Helmut Hofmann hat mit diesem Thread eine Perle geschaffen. Johannes Brahms. Seine Lieder, gehört und betrachtet im Bemühen, ihr Wesen zu erfassen Wer tief in das Liedschaften von Johannes Brahms eintauchen will, wird beim Lesen seiner Analysen reich belohnt werden.
In diesem Thread geht es darum, welche Brahms-Lieder euch tief ergreifen.
Ich mach den Anfang mit einem Volkslied, das Johannes Brahms harmonisiert hat. Er hat drei Fassungen geschrieben: dreistimmig für Frauenchor, für vierstimmigen gemischten Chor und für Einzelstimme und Klavier. Die vier Strophen haben einen zu Herzen gehenden Text. Die schlichten Akkorde, die der Meister hinzugefügt hat, sind reinster Brahms. Wer es singt, muss es schlicht und dennoch ergreifend gestalten.
Ich muss gestehen, dass ich dieses einfache Lied in Dauerschleife höre. Ich kenne wenige Lieder, die mir das Wesen der Liebe, die kommt und wieder vergeht, die nicht zu fassen ist, näher bringt als diese schlichte Weise. Was Johannes Brahms, der um unerfüllte Liebe wusste, bei dieser Melodie fühlte und dachte, können wir nur ahnen.

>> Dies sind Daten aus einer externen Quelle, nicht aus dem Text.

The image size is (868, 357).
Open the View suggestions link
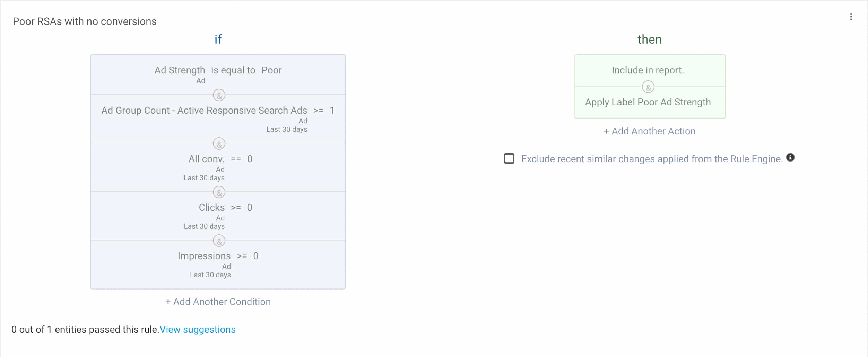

Im internet habe ich eine kleine Abhandlung zum Thema Volkslied und Johannes Brahms gefunden.
Brahms’ lebenslange Beschäftigung mit dem Volkslied ist häufig beschrieben worden, von seinen Biographen wie von Musikwissenschaftlern unserer Tage. Zum Synonym für das deutsche Volkslied wurden für ihn wie für seine Zeitgenossen die Sammlungen von Kretzschmer-Zuccalmaglio Deutsche Volkslieder mit ihren Originalweisen (1883) und C.F. Becker Lieder und Weisen vergangener Jahrhunderte (1849). Beide entdeckte Brahms 1854 in der Bibliothek der Schumanns, und sie bildeten fortan wie auch die Sammlung Des Knaben Wunderhorn sein Vademecum für melodische Inspiration.

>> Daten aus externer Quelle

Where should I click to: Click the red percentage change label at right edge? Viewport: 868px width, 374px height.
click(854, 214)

Später vertiefte seine Freundschaft mit Volksliedforschern und Musikwissenschaftlern das Verständnis und die Sammelleidenschaft. Ihm wurde das Problem des echten und unechten Volksliedes bewusst. Zweifel an seinen eigenen Bearbeitungen waren die Folge. So meinte er von seinen Chorfassungen der Volkslieder, die in den 1860er Jahren entstanden, er habe die Melodien darin “verwustet”, sprich: mit zu viel Kunst ausgearbeitet. Nach der Drucklegung des ersten Bandes dieser Volkslieder für Chor ließ er ein geplantes Großprojekt in diesem Genre fallen. Seine Versuche, Volkslieder in Solofassungen “etwas zu bekleiden”, nannte er in einem Brief an den Bachforscher Philipp Spitta 1894 sogar ..bedenklich”. Nichtsdestotrotz ist Brahms als Volkslied-Bearbeiter jener wunderbar entspannte, lächelnde, mild menschliche Musiker, den man in vielen gestrengen Werken aus seiner Feder nur zwischen den Zeilen erkennt. “Mit soviel Liebe und Verliebtheit habe ich noch nie etwas zusammengeschrieben, und ich konnte ja ungeniert verliebt sein in etwas Fremdes,” schrieb er seinem Verleger Fritz Simrock.
Das schwäbische Volkslied “Da unten im Tale läuft’s Wasser so trüb” mag die Breite der Fassungen verdeutlichen, die Brahrns von seinen geliebten Volksweisen im Laufe seines Lebens anfertigte. Er bearbeitete es zuerst um 1860 dreistimmig für den Hamburger Frauenchor. Die herrliche Melodie mit ihrem charakteristischen Rhythmus und der Wendung zur Sexte hatte es ihm ebenso angetan wie der wehmütige Text, der von Trennung redet. 1863/64 holte Brahms das Lied für die Wiener Singakademie wieder hervor und setzte es vierstimmig für gemischten Chor. Die letzte Fassung für Solostimme und Klavier findet sich in seiner Sammlung Deutsche Volkslieder. Mit Clavier-Begleitung, die er in sieben Heften 1894 bei seinem Verleger Simrock erscheinen ließ. Es handelt sich um jene mit soviel Liebe “zusammengeschriebenen” Fassungen, deren wundervoll brahmsschen Klaviersatz Hoppstock für Gitarre arrangierte. Ganz am Ende seines Schaffens wollte Brahms mit diesen Bearbeitungen die Summe seiner Beschäftigung mit dem Volkslied ziehen – und seinem Ärger über die dümmliche Volkslied-Sammlung Liederhort von Böhme Luft machen.